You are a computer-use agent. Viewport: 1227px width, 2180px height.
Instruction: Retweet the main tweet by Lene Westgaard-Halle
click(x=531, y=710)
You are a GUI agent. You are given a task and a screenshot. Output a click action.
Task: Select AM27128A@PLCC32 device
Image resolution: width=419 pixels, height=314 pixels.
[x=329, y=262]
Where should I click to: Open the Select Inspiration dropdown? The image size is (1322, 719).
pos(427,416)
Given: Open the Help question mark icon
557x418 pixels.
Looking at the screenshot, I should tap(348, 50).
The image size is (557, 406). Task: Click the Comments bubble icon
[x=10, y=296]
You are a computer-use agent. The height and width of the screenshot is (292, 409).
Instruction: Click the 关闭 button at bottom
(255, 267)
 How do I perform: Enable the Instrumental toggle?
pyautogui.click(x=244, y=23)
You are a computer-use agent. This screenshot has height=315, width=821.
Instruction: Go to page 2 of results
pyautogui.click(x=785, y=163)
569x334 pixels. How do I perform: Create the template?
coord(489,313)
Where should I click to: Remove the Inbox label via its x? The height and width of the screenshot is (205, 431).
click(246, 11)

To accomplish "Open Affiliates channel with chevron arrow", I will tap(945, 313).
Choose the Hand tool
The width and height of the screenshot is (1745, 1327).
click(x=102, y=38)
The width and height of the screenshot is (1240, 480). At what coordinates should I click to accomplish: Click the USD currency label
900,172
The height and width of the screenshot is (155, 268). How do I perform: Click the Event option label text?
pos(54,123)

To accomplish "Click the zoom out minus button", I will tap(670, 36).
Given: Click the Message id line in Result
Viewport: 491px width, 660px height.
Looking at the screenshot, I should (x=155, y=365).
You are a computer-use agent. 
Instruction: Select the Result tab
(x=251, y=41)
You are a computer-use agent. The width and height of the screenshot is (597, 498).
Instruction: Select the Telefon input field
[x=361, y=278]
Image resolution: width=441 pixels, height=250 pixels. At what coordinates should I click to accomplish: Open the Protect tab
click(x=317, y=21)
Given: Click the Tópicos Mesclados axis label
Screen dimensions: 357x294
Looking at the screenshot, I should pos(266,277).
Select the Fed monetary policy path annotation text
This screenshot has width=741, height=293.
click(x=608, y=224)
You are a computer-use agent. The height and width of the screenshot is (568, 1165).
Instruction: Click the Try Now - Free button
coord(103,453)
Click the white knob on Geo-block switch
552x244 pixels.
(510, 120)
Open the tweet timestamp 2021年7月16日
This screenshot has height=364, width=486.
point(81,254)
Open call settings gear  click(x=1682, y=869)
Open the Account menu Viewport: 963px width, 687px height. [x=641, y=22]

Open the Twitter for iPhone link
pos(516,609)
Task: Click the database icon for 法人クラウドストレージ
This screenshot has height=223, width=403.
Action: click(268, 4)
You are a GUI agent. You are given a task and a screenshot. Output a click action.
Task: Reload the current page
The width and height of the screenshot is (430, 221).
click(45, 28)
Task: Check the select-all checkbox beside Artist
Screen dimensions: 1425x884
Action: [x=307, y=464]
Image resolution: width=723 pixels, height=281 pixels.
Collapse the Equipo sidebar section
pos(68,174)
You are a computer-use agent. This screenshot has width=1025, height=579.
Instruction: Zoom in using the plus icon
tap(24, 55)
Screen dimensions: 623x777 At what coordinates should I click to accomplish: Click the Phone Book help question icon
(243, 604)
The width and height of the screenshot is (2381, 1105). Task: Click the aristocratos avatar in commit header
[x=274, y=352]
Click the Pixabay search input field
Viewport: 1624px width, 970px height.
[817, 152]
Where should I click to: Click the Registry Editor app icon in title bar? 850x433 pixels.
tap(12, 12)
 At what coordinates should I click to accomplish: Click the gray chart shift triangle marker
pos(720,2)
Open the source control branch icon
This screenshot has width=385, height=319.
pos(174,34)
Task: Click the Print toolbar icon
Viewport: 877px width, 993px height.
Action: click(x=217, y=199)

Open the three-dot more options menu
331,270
-*-
> _TASK STATEMENT_
Rewrite the material above, replacing "computer-use agent" with "desktop assistant" every time it appears and leaving everything else unchanged.

> _REPLY_
You are a desktop assistant. Viewport: 1227px width, 2180px height.
Instruction: Retweet the main tweet by Lene Westgaard-Halle
click(x=531, y=710)
You are a GUI agent. You are given a task and a screenshot. Output a click action.
Task: Select AM27128A@PLCC32 device
Image resolution: width=419 pixels, height=314 pixels.
[x=329, y=262]
Where should I click to: Open the Select Inspiration dropdown? The image size is (1322, 719).
pos(427,416)
Given: Open the Help question mark icon
557x418 pixels.
Looking at the screenshot, I should tap(348, 50).
The image size is (557, 406). Task: Click the Comments bubble icon
[x=10, y=296]
You are a desktop assistant. The height and width of the screenshot is (292, 409).
Instruction: Click the 关闭 button at bottom
(255, 267)
 How do I perform: Enable the Instrumental toggle?
pyautogui.click(x=244, y=23)
You are a desktop assistant. This screenshot has height=315, width=821.
Instruction: Go to page 2 of results
pyautogui.click(x=785, y=163)
569x334 pixels. How do I perform: Create the template?
coord(489,313)
Where should I click to: Remove the Inbox label via its x? The height and width of the screenshot is (205, 431).
click(246, 11)

To accomplish "Open Affiliates channel with chevron arrow", I will tap(945, 313).
Choose the Hand tool
The width and height of the screenshot is (1745, 1327).
click(x=102, y=38)
The width and height of the screenshot is (1240, 480). At what coordinates should I click to accomplish: Click the USD currency label
900,172
The height and width of the screenshot is (155, 268). How do I perform: Click the Event option label text?
pos(54,123)

To accomplish "Click the zoom out minus button", I will tap(670, 36).
Given: Click the Message id line in Result
Viewport: 491px width, 660px height.
Looking at the screenshot, I should (x=155, y=365).
You are a desktop assistant. 
Instruction: Select the Result tab
(x=251, y=41)
You are a desktop assistant. The width and height of the screenshot is (597, 498).
Instruction: Select the Telefon input field
[x=361, y=278]
Image resolution: width=441 pixels, height=250 pixels. At what coordinates should I click to accomplish: Open the Protect tab
click(x=317, y=21)
Given: Click the Tópicos Mesclados axis label
Screen dimensions: 357x294
Looking at the screenshot, I should pos(266,277).
Select the Fed monetary policy path annotation text
This screenshot has width=741, height=293.
click(x=608, y=224)
You are a desktop assistant. The height and width of the screenshot is (568, 1165).
Instruction: Click the Try Now - Free button
coord(103,453)
Click the white knob on Geo-block switch
552x244 pixels.
(510, 120)
Open the tweet timestamp 2021年7月16日
This screenshot has height=364, width=486.
point(81,254)
Open call settings gear  click(x=1682, y=869)
Open the Account menu Viewport: 963px width, 687px height. [x=641, y=22]

Open the Twitter for iPhone link
pos(516,609)
Task: Click the database icon for 法人クラウドストレージ
This screenshot has height=223, width=403.
Action: click(268, 4)
You are a GUI agent. You are given a task and a screenshot. Output a click action.
Task: Reload the current page
The width and height of the screenshot is (430, 221).
click(45, 28)
Task: Check the select-all checkbox beside Artist
Screen dimensions: 1425x884
Action: [x=307, y=464]
Image resolution: width=723 pixels, height=281 pixels.
Collapse the Equipo sidebar section
pos(68,174)
You are a desktop assistant. This screenshot has width=1025, height=579.
Instruction: Zoom in using the plus icon
tap(24, 55)
Screen dimensions: 623x777 At what coordinates should I click to accomplish: Click the Phone Book help question icon
(243, 604)
The width and height of the screenshot is (2381, 1105). Task: Click the aristocratos avatar in commit header
[x=274, y=352]
Click the Pixabay search input field
Viewport: 1624px width, 970px height.
[817, 152]
Where should I click to: Click the Registry Editor app icon in title bar? 850x433 pixels.
tap(12, 12)
 At what coordinates should I click to accomplish: Click the gray chart shift triangle marker
pos(720,2)
Open the source control branch icon
This screenshot has width=385, height=319.
pos(174,34)
Task: Click the Print toolbar icon
Viewport: 877px width, 993px height.
Action: click(x=217, y=199)

Open the three-dot more options menu
331,270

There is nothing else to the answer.